--- Records for the task Enclosed Below ---
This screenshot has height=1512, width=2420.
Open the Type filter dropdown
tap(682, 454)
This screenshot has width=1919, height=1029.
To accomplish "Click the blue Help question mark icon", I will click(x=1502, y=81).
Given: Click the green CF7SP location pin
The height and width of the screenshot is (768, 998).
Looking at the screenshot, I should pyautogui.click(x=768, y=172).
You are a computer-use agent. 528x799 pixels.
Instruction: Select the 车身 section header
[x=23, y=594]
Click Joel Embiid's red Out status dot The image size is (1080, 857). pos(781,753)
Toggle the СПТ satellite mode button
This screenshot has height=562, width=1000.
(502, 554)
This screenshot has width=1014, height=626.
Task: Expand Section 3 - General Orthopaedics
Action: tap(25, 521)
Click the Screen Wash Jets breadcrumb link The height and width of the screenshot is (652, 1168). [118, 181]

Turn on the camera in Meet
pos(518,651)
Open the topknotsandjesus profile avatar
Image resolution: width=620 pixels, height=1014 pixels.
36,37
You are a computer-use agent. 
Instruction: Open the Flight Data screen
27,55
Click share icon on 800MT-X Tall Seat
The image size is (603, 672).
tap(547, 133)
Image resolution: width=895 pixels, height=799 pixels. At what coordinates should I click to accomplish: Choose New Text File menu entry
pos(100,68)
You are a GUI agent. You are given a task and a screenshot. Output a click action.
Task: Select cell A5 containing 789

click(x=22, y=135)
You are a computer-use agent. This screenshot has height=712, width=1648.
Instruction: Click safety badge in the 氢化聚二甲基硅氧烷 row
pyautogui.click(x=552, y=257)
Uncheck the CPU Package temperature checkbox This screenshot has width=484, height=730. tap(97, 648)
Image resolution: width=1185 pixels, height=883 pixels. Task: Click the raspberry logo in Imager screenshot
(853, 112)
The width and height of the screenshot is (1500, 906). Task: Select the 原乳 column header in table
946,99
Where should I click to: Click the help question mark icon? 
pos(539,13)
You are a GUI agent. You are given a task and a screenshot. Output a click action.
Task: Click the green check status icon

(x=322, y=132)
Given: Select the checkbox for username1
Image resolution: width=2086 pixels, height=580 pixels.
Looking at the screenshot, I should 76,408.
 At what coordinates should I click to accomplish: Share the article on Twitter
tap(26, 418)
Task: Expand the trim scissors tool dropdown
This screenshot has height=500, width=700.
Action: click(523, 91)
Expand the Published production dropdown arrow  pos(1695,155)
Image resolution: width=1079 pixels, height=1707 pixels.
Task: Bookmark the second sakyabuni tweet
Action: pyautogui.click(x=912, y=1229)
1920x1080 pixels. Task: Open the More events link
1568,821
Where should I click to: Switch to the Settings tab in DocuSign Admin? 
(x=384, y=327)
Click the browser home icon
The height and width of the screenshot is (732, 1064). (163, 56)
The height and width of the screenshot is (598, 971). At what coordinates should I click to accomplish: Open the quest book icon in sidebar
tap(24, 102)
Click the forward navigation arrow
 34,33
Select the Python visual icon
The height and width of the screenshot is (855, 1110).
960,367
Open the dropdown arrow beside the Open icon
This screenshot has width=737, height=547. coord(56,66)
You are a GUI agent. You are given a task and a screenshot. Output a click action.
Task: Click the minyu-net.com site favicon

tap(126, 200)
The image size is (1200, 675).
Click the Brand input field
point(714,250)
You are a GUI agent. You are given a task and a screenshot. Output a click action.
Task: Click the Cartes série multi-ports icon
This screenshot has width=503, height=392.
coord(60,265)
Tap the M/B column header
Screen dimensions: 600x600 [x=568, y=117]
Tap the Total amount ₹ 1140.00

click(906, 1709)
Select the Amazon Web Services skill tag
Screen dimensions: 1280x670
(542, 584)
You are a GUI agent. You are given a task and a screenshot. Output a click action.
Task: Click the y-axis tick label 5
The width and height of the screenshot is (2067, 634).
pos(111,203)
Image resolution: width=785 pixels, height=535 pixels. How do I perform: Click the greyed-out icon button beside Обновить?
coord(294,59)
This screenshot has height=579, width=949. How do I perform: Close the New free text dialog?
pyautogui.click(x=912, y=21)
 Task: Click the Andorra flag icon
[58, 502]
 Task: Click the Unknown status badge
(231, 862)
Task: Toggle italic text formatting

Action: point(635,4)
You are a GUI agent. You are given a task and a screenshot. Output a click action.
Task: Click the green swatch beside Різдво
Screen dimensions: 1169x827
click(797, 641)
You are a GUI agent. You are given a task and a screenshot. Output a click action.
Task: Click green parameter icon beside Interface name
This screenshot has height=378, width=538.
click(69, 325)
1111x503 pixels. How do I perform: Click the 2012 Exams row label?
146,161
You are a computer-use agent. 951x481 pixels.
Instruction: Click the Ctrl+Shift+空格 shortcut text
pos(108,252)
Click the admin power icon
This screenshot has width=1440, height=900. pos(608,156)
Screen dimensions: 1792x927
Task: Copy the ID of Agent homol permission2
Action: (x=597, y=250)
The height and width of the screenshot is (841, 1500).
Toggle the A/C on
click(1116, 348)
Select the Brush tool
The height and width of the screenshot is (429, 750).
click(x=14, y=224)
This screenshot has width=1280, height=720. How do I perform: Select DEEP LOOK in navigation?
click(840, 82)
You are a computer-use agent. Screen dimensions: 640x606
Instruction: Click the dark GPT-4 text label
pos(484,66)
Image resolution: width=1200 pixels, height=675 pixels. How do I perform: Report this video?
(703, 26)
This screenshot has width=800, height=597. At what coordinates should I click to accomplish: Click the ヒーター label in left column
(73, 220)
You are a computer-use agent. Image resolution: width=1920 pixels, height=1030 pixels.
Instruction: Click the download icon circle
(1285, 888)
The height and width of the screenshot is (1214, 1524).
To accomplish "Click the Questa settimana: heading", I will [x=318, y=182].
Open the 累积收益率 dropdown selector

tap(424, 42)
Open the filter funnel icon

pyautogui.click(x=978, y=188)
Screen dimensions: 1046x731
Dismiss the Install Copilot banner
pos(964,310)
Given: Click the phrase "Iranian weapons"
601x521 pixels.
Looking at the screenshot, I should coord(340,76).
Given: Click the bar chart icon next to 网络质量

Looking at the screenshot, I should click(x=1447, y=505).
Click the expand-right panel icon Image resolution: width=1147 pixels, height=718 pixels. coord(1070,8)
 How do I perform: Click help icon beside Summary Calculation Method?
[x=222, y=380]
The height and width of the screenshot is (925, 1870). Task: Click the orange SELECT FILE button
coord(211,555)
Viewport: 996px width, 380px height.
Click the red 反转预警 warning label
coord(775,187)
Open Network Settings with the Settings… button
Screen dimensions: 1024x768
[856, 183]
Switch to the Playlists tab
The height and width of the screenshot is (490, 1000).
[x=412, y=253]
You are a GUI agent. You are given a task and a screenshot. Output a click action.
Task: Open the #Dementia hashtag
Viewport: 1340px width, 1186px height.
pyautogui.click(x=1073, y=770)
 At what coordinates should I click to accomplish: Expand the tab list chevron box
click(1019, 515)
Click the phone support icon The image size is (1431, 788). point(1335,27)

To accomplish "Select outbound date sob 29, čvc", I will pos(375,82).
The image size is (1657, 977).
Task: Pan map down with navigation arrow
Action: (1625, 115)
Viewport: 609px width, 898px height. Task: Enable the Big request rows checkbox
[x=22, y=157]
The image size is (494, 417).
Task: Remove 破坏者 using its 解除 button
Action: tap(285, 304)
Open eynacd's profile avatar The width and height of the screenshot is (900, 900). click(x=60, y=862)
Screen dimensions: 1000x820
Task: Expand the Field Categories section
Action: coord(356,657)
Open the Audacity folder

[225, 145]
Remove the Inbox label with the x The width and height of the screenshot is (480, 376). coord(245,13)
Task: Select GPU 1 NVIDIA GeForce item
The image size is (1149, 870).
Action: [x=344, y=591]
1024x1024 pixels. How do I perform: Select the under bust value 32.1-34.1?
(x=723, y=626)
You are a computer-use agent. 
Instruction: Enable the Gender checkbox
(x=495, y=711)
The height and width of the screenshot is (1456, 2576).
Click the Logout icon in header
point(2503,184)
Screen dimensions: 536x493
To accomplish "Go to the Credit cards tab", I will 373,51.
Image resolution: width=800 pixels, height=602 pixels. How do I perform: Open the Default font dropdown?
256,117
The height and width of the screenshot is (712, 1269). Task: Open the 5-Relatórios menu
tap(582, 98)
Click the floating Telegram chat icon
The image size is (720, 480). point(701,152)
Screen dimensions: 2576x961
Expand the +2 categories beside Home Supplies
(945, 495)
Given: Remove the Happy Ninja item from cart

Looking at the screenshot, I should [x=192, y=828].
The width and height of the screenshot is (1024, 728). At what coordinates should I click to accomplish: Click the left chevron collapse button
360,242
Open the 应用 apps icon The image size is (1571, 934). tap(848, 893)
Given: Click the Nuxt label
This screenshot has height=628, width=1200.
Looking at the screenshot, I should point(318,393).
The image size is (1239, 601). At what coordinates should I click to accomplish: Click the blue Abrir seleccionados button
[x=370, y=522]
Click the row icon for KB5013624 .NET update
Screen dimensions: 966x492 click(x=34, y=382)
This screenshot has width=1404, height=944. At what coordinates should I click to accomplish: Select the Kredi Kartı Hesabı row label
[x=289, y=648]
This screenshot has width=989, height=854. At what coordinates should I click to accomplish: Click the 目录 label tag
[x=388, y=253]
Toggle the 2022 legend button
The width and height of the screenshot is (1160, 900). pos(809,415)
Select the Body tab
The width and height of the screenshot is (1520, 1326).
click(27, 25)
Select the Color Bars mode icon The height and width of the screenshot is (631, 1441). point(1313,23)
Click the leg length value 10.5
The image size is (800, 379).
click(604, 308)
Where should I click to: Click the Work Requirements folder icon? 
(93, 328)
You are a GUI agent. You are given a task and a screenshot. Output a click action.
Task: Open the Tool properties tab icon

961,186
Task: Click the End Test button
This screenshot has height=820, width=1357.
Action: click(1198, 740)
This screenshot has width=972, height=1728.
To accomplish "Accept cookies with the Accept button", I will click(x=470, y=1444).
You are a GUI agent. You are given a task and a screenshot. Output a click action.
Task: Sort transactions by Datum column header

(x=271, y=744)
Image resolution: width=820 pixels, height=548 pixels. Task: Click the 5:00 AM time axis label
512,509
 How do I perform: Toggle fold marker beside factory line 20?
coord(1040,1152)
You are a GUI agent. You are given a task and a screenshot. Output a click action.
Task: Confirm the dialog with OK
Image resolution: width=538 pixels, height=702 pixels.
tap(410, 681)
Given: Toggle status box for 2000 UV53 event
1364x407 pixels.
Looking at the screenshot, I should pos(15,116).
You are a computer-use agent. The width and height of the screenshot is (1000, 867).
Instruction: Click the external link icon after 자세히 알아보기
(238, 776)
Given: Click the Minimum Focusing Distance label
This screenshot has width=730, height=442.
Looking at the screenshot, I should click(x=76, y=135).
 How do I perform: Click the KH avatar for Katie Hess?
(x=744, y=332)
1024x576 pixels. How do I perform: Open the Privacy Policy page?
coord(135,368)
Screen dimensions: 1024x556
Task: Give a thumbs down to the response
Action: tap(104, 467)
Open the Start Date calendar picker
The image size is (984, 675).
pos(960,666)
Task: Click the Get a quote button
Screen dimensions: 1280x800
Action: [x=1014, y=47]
--- End of Enclosed Records for the task ---
Problem to solve: Pick every line of the data that includes the string "computer".

Response area:
You are a computer-use agent. 528x799 pixels.
You are a computer-use agent. 
You are a computer-use agent. This screenshot has height=712, width=1648.
You are a computer-use agent. 951x481 pixels.
You are a computer-use agent. Screen dimensions: 640x606
You are a computer-use agent. Image resolution: width=1920 pixels, height=1030 pixels.
You are a computer-use agent. 
You are a computer-use agent. The width and height of the screenshot is (1000, 867).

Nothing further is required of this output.